◆ Instructions to follow ◆
Produce word for word the lines of the data below running from the one that has "Screenshot is 375x2135." to the one that has "Πυξ Λαξ (322, 419)", inclusive, and no others.

◆ Entries provided ◆
········
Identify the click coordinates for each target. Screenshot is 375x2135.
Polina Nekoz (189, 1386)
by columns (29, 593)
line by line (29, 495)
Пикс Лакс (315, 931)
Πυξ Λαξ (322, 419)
········
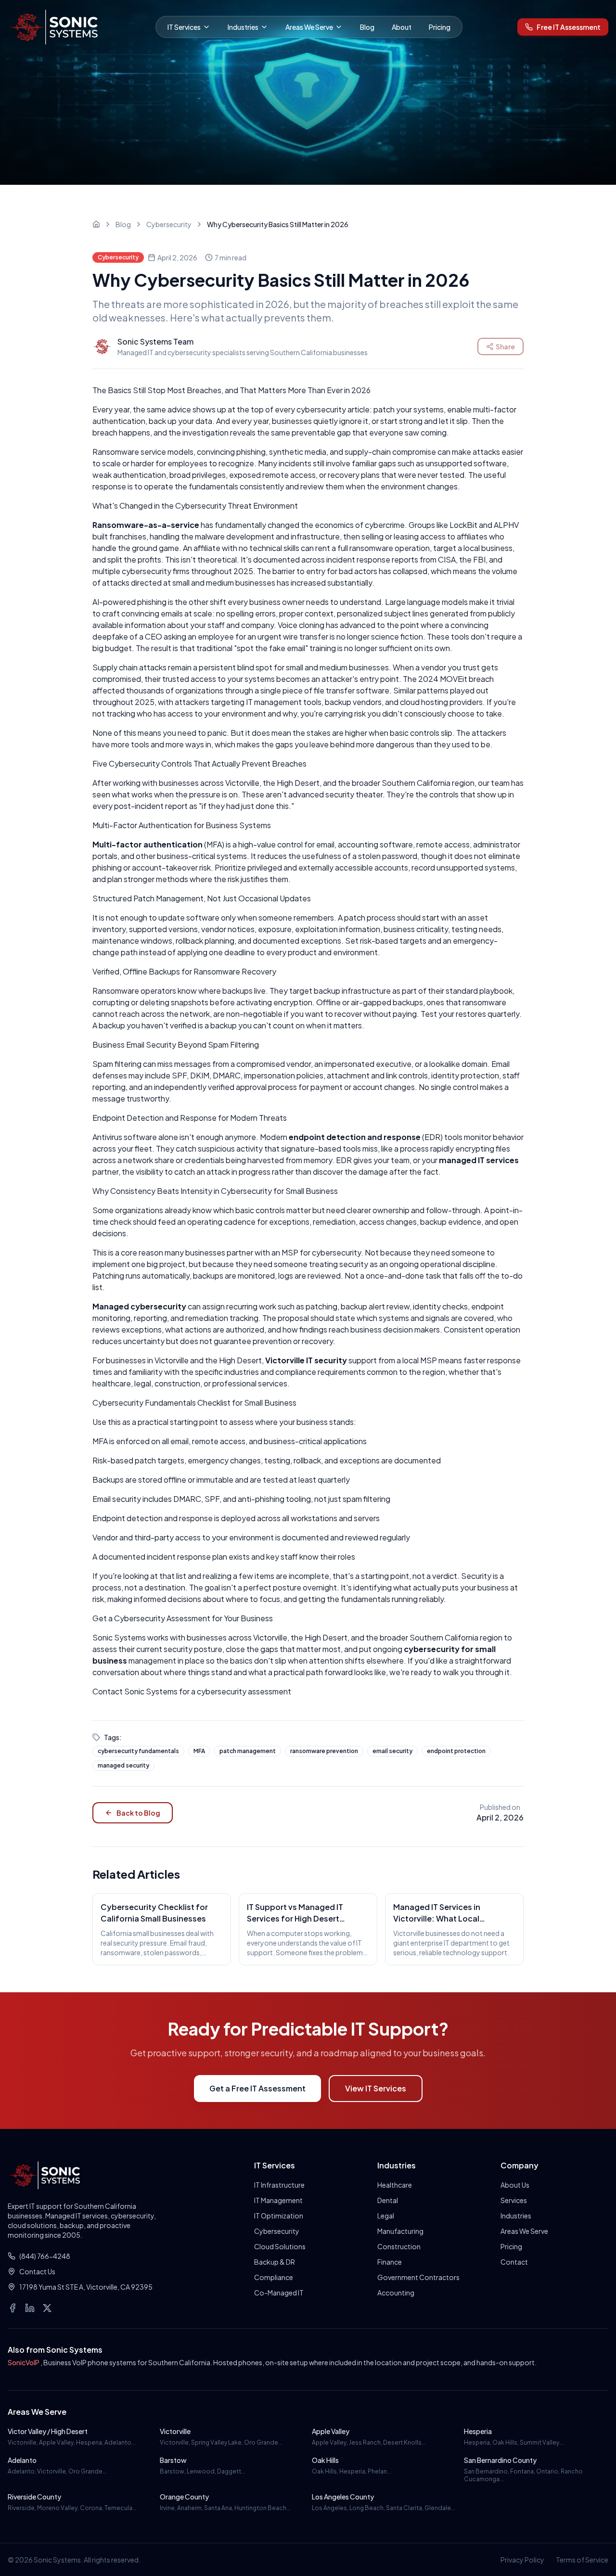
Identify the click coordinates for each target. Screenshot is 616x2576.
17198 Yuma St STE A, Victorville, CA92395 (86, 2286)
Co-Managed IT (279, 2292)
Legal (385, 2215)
········
◆ Answer for the task ◆
Identify the click coordinates for each target. Screenshot is 375x2135.
Polina Nekoz (189, 1386)
by columns (29, 593)
line by line (29, 495)
Пикс Лакс (315, 931)
Πυξ Λαξ (322, 419)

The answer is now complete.